(Stored records)
════

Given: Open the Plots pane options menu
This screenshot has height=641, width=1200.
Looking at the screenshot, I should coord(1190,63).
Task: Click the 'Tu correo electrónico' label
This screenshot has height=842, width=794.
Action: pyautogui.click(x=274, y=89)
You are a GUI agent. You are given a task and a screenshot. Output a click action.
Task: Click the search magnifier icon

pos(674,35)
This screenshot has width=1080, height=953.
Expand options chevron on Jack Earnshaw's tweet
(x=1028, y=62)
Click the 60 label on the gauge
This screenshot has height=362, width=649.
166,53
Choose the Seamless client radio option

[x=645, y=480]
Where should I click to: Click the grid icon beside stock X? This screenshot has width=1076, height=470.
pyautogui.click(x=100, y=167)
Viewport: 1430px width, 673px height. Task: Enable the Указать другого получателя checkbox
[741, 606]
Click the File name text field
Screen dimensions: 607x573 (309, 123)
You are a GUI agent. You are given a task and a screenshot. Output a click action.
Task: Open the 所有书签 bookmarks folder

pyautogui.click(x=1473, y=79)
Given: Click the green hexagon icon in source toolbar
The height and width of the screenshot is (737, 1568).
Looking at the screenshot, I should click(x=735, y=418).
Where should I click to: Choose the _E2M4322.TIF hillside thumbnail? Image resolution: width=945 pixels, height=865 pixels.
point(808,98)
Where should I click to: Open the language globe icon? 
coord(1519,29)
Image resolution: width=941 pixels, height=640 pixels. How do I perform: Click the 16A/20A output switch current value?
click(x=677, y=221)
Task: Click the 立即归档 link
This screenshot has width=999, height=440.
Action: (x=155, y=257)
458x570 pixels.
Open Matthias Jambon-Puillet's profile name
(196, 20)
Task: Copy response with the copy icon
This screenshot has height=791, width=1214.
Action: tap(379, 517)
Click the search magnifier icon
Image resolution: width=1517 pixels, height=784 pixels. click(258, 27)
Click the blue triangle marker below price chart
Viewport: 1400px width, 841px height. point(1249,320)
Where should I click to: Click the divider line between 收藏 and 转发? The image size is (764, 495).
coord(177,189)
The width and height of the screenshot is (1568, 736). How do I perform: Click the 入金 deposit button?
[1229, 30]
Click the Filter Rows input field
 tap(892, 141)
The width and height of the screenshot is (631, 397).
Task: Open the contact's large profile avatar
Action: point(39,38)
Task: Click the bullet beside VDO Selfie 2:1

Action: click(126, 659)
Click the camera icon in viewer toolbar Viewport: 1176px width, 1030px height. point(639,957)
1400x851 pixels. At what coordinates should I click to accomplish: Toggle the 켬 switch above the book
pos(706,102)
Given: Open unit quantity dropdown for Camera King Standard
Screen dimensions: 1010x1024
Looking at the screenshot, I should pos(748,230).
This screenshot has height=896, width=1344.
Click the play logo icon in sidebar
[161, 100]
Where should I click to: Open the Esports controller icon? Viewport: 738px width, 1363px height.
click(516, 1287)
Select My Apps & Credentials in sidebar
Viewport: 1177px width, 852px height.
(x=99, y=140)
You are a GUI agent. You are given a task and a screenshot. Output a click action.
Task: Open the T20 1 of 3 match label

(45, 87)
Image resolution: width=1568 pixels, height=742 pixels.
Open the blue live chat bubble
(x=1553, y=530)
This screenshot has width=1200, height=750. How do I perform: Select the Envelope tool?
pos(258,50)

════

● **Work order**: Once you have counted the lines of the records that contain the word "toolbar", give the count and nothing else.

● **Answer box**: 2